I do know his De Bello Gallico and the sentences in it spanning half of a page -- I had Latin classes for more than three years.
I just wondered where you took your simple-minded examples from.

@MaryAustinBooks @erik

@Mercutio @MaryAustinBooks @erik Reminiscences from my single course of Latin, close to 40 years ago. OK, maybe exaggerating a bit, but you do get the point. We teenagers could translate paragraphs from Caesar after few months of classes - and I swear Latin was not among our top interests.

@mbpaz

Neither among mine.
But it has proven useful later, at least for learning other Romanian languages, and for understanding technical terms.
Same for ancient Greek.

@MaryAustinBooks @erik

@mbpaz @MaryAustinBooks @erik

Hey, you can also read Cicero fussing about his art collection and real estate deals!

@MaryAustinBooks @mbpaz @erik The case system is very similar to the German case system (as we're talking Germanic languages)

@mbpaz @erik @MaryAustinBooks Native English-speaker here, had Spanish through the 400-level in college in the 80’s, which should’ve made me fluent but I didn’t have anyone to speak it with so it’s mostly gone. I can still read it a bit, or well if I have time and a Spanish dictionary for unfamiliar vocabulary.

I’ve watched Polish shows on Netflix (thankfully not all tv is as dumbed-down as USA tv), in Polish with English subtitles, and I was pleased to learn how much Polish is very like Spanish, I assume bc of Latin and the Catholic Church.

(I know it is not a Germanic language. Just chiming in in the Latin-is-(almost)everywhere-if-you-know-how-to-look theme.)

@Heartofcoyote @erik @MaryAustinBooks Native Spanish speaker here - can confirm after some traveling to Poland that I cannot understand a single word of Polish 😂

As far as I can tell, Polish is fundamentally slavic, but with significant Latin and Germanic influence. OK, a word here and there may resemble something I know, but it's definitely very unlike romance languages.

@mbpaz @erik @MaryAustinBooks Huh. Maybe it had something to do with accents? I would literally hear what sounded like Spanish words and see from the caption text that yeah, I had heard what I thought. Maybe it wasn’t so much, though, and just made an outsized impression. 🤷🏻‍♀️
@Heartofcoyote @mbpaz @erik
I was surprised how many French loan words there are in Russian (until I thought about it for a hot second and then I wasn't surprised). I was expecting my French background to be no use at all for a Slavic language, but it helped more than I thought it would.

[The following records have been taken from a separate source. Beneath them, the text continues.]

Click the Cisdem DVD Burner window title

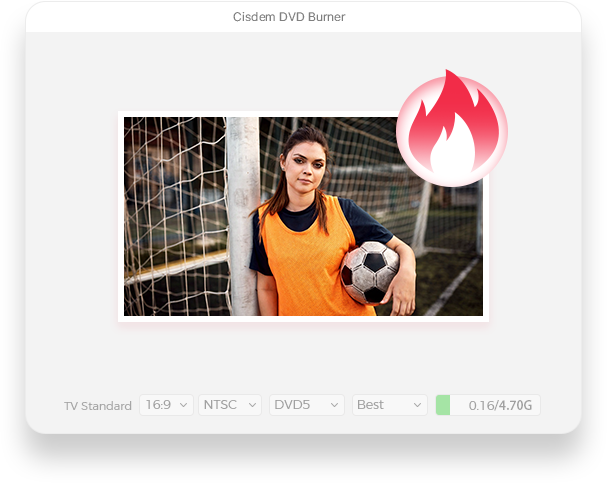pyautogui.click(x=289, y=17)
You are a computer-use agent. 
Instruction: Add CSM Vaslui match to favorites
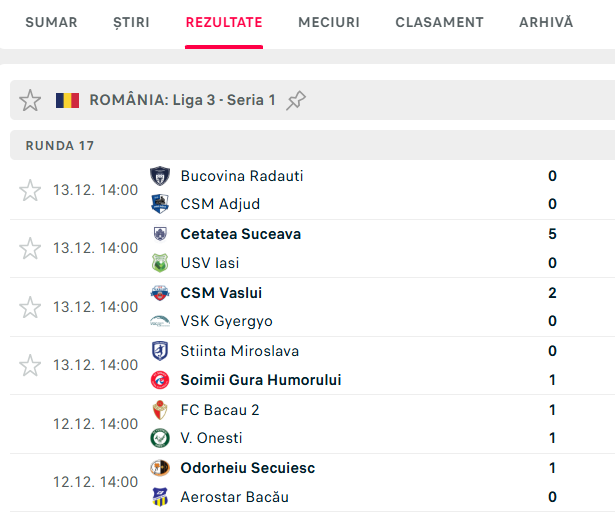pos(30,307)
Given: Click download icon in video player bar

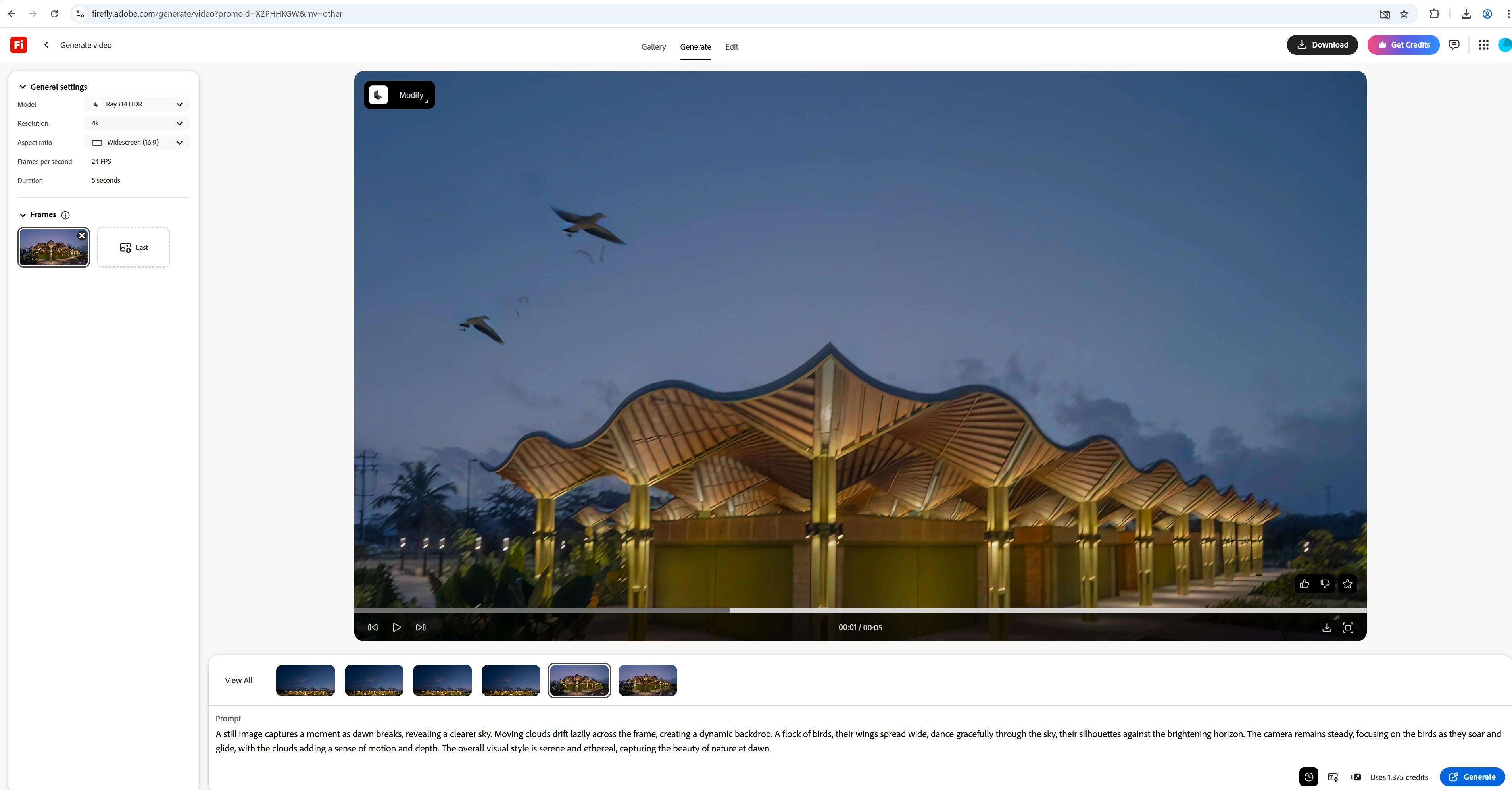Looking at the screenshot, I should [x=1327, y=627].
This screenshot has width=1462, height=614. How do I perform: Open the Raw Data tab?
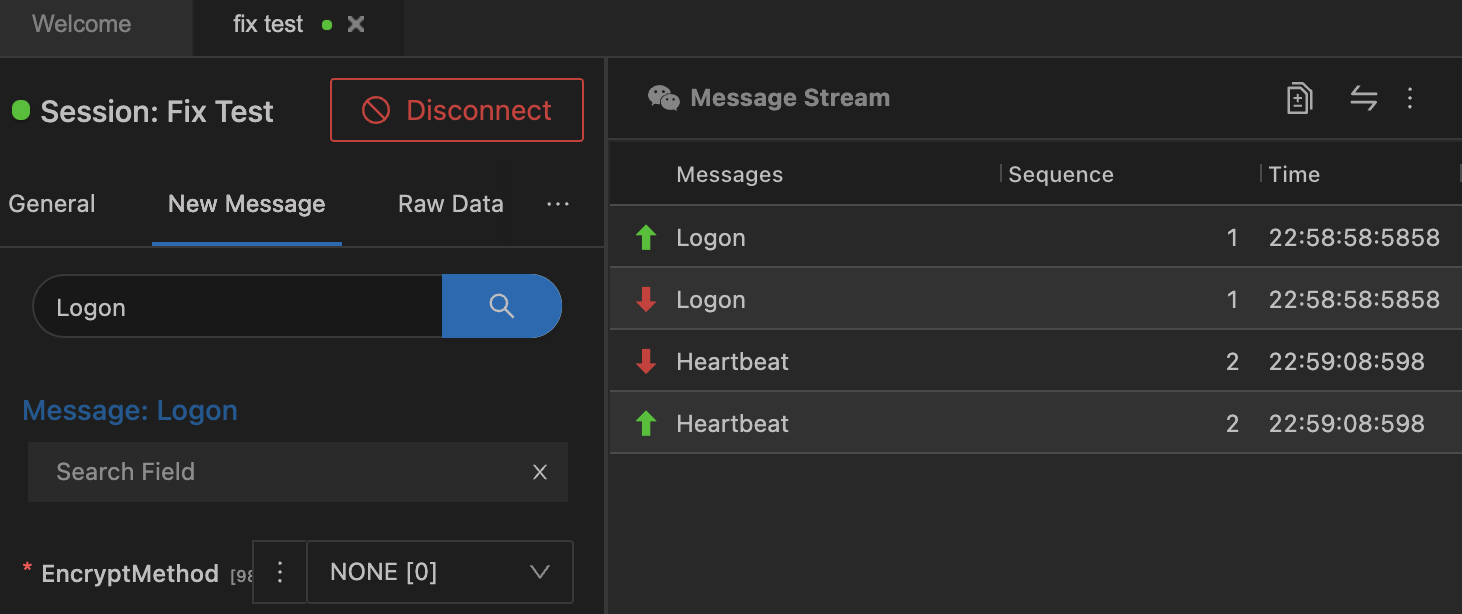pos(451,204)
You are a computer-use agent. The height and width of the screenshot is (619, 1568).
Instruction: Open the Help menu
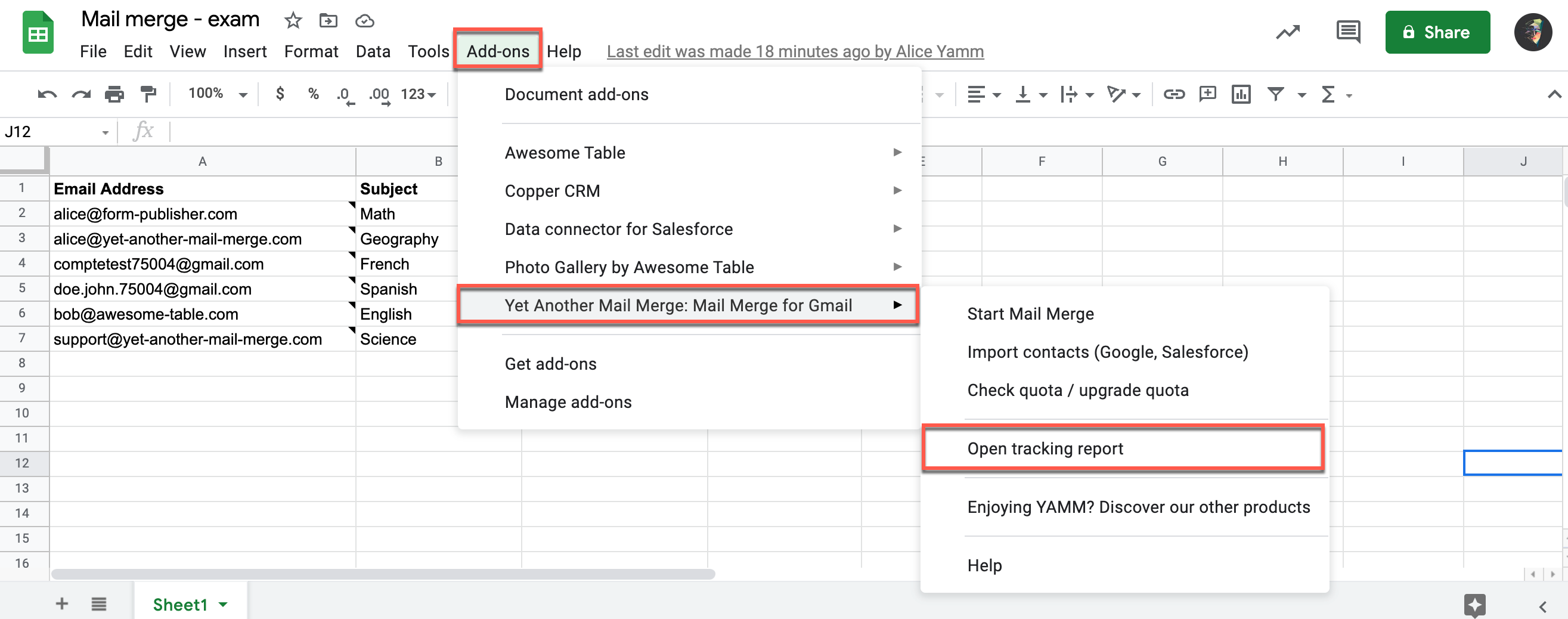tap(563, 51)
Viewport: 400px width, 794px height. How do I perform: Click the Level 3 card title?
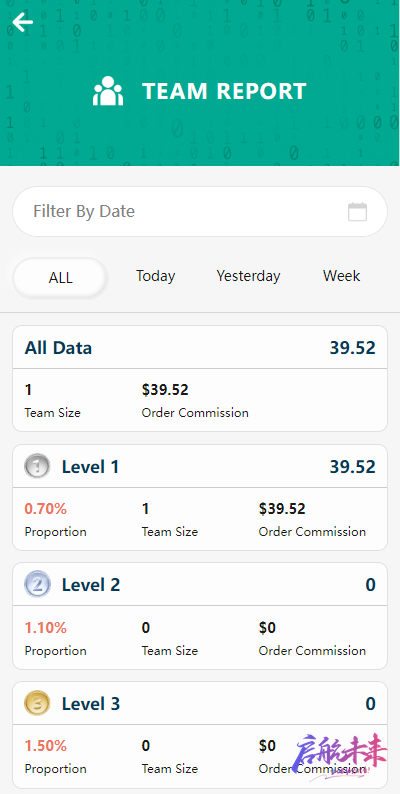pyautogui.click(x=91, y=703)
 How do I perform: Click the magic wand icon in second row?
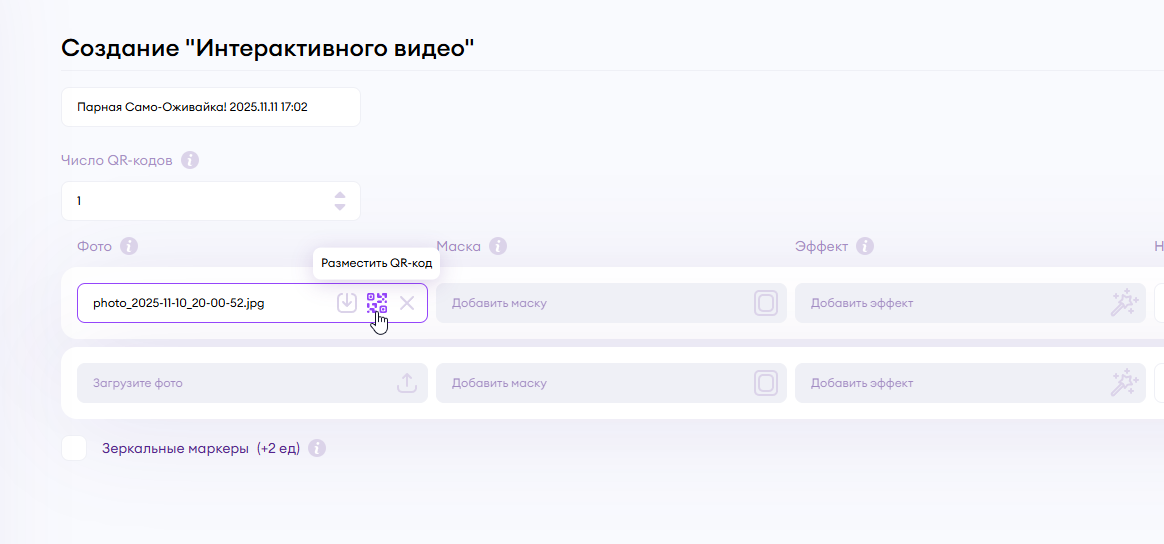point(1125,383)
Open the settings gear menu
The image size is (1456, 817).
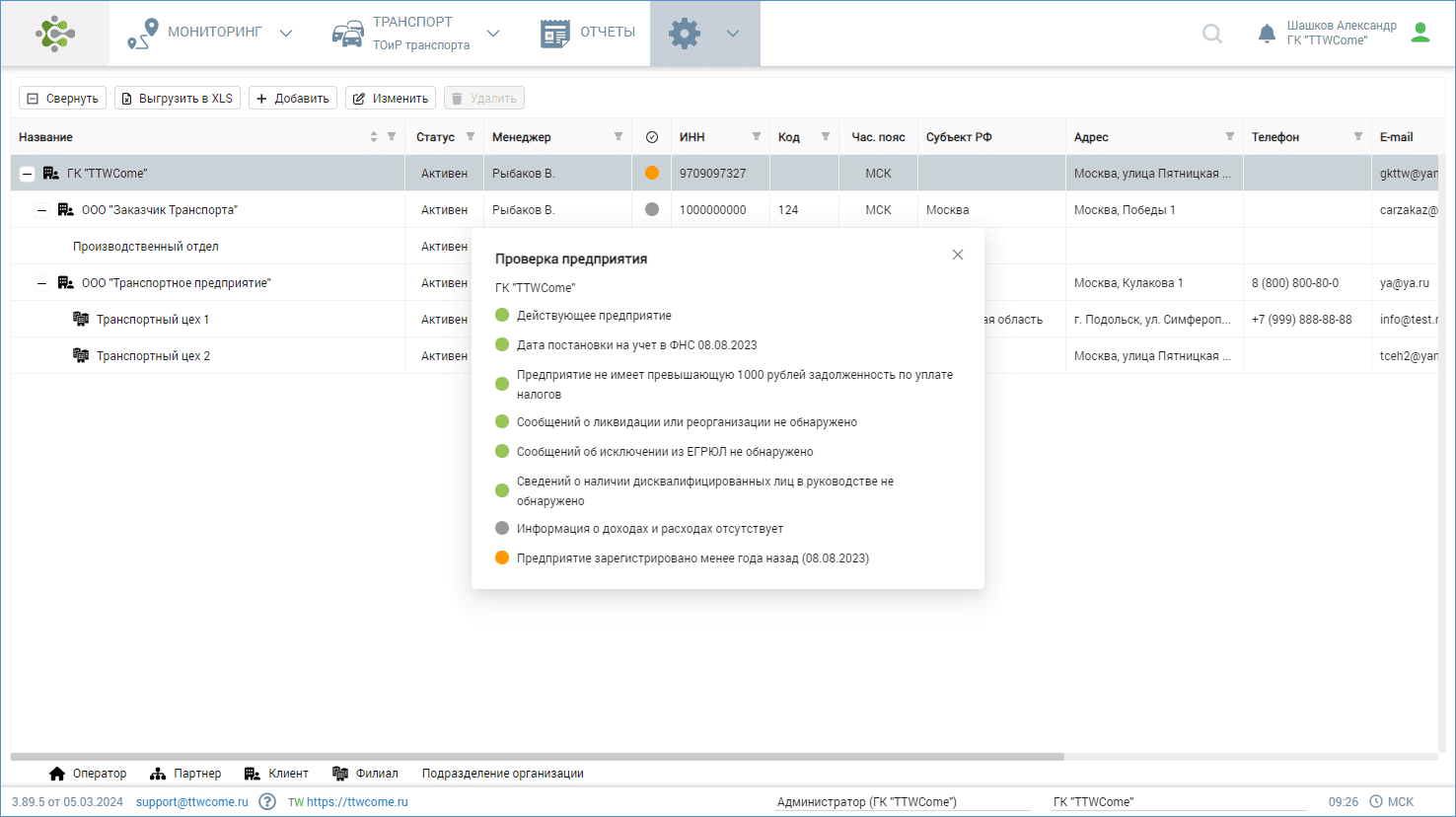[x=685, y=34]
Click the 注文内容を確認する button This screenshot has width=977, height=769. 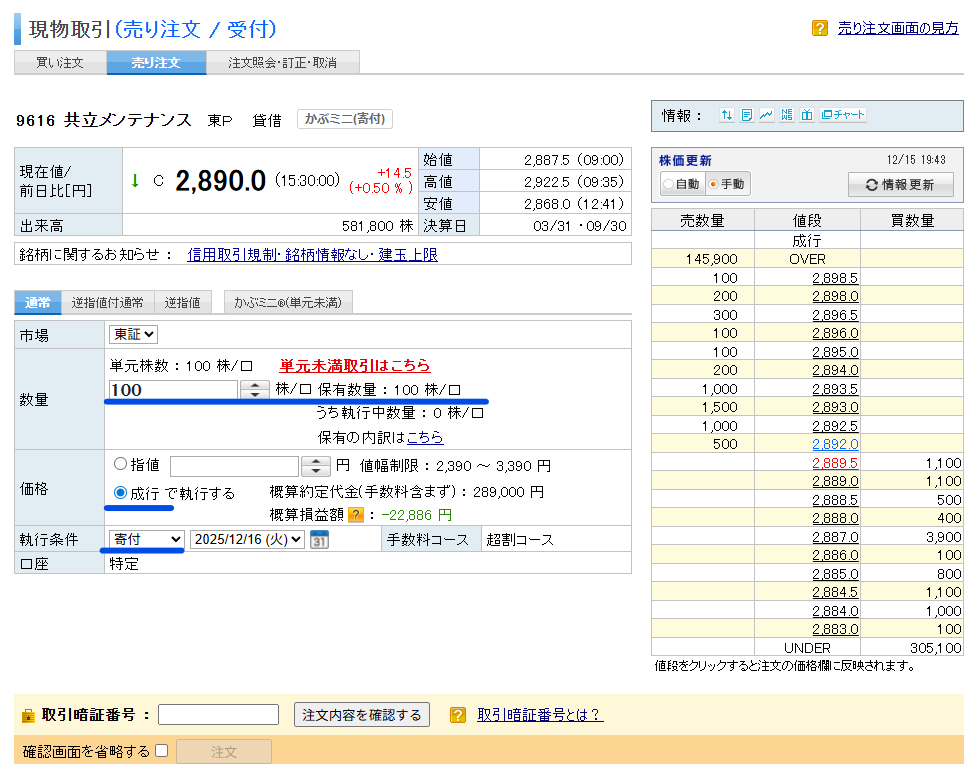(x=362, y=715)
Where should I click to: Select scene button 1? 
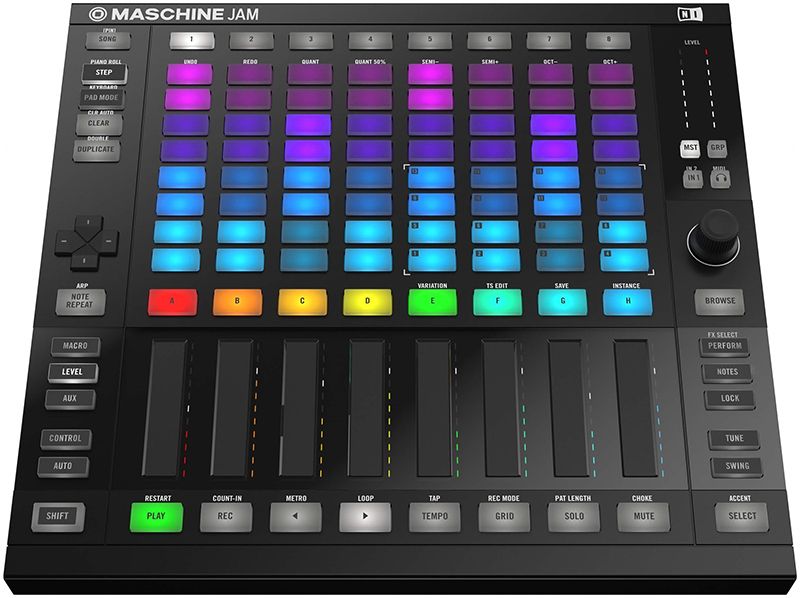190,41
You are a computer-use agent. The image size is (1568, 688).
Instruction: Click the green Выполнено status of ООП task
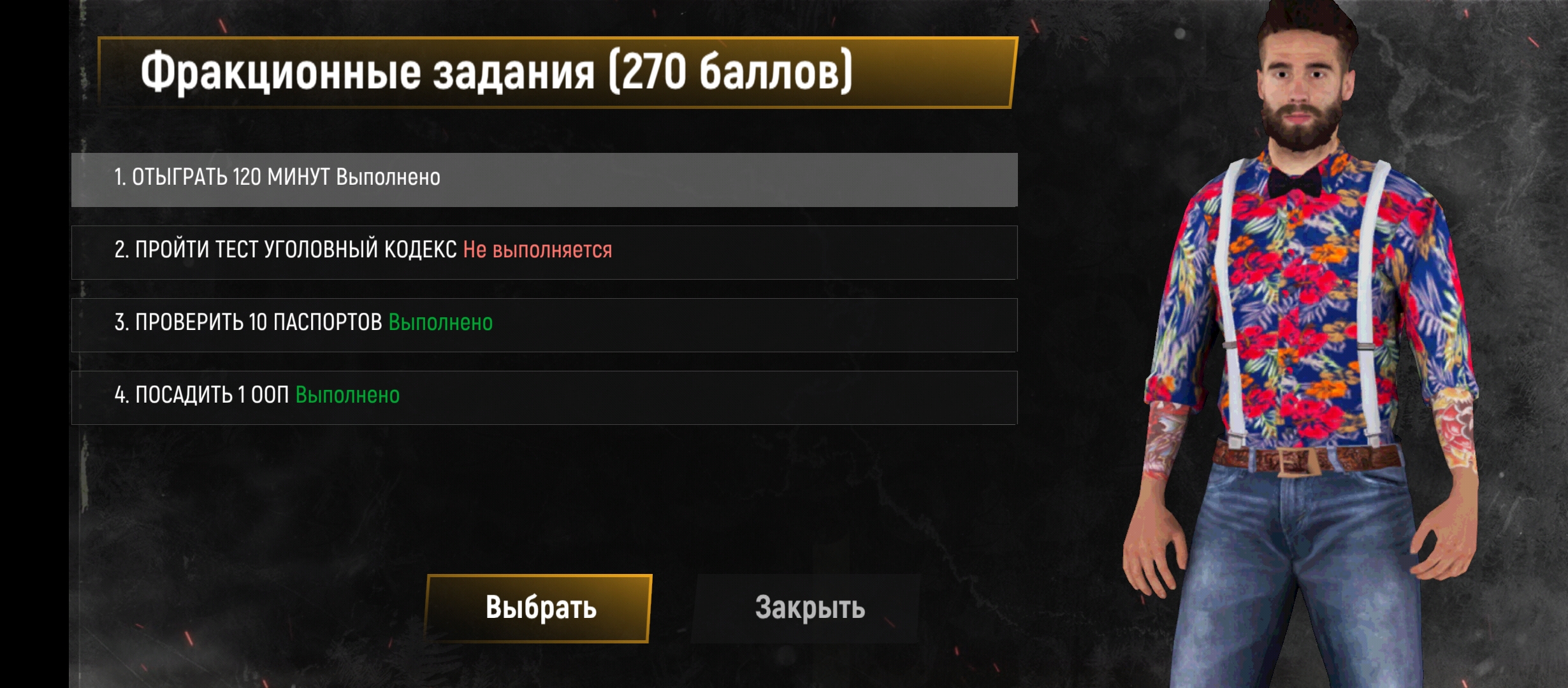click(347, 395)
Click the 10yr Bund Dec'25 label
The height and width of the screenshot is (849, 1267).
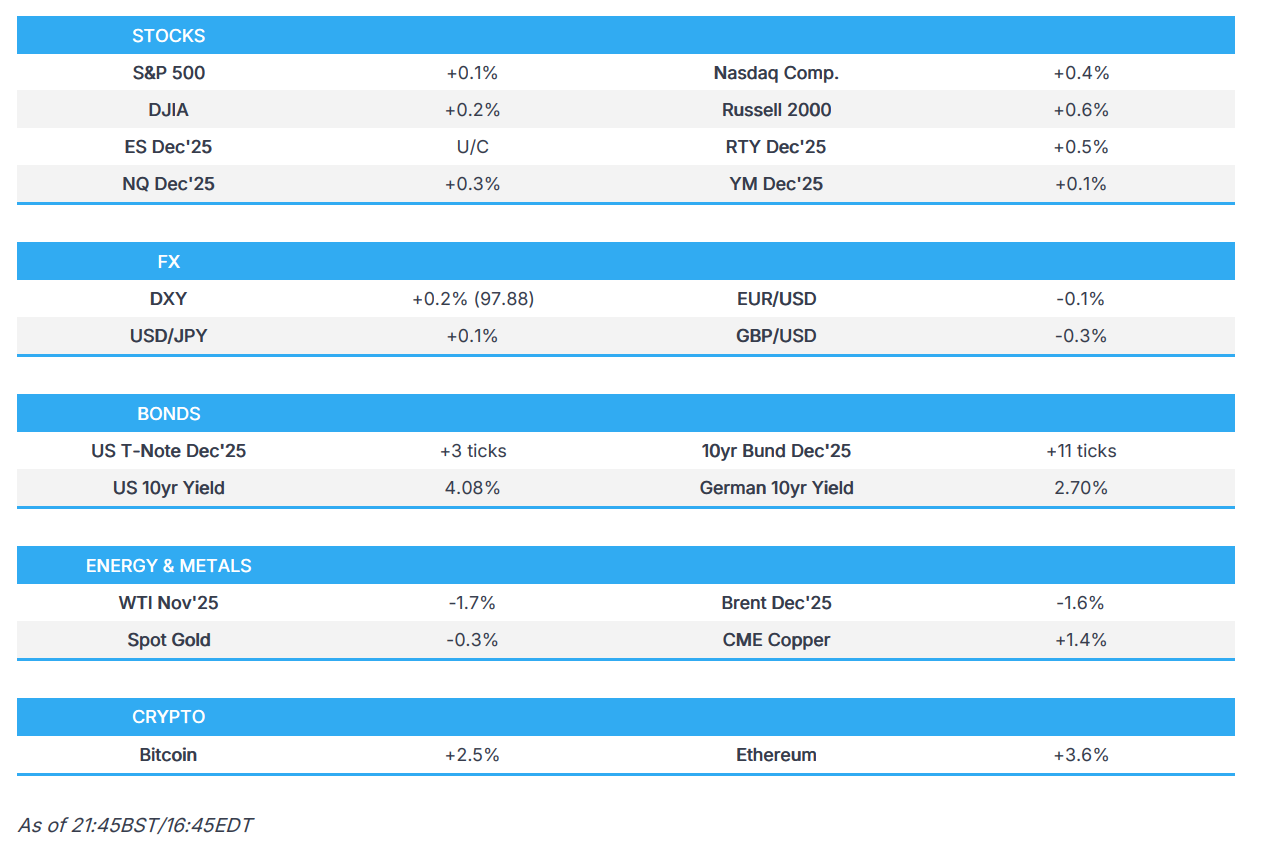click(776, 451)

@MaryAustinBooks @Heartofcoyote @erik modern and not so modern loan words do help a lot - once you hear "machina" and "technika" it's easy to associate the words with vehicles.

On the other hand, the very literal transcriptions may sometimes shock you - It took me a while to understand "hemenex" meant... ham and eggs.
(And yes, in Spanish we write "fútbol", I know)

@MaryAustinBooks Are you sure he wasn't just telling you he is a po' lad?..

Latin tends to get to the root of things... ;-)

@MaryAustinBooks
Did you know that we used to have news in Latin here in Finland until quite recently
https://en.wikipedia.org/wiki/Nuntii_Latini
Nuntii Latini - Wikipedia

@immersfer @MaryAustinBooks I had listened to them sometimes and now I like to imagine Latin spoken with a Finnish accent. 🙂

@mrdk @immersfer @MaryAustinBooks

The Finnish Broadcasting Company YLE ended the weekly news bulletin Nuntii Latini in June 2019, but the old 383 weekly episodes continue to be available, both as text and audio.

Full list: https://areena.yle.fi/1-1931339

One example case, schools end their academic year etc.: https://areena.yle.fi/1-50138644 (Hint: more text through link ”Näytä lisää”.)

Nuntii Latini

Nuntii Latini, conspectus rerum internationalium hebdomadalis, est programma Radiophoniae Finnicae Generalis (Yle) in terrarum orbe unicum. Yle Radio 1 perjantaisin klo 18.15 - 18.20.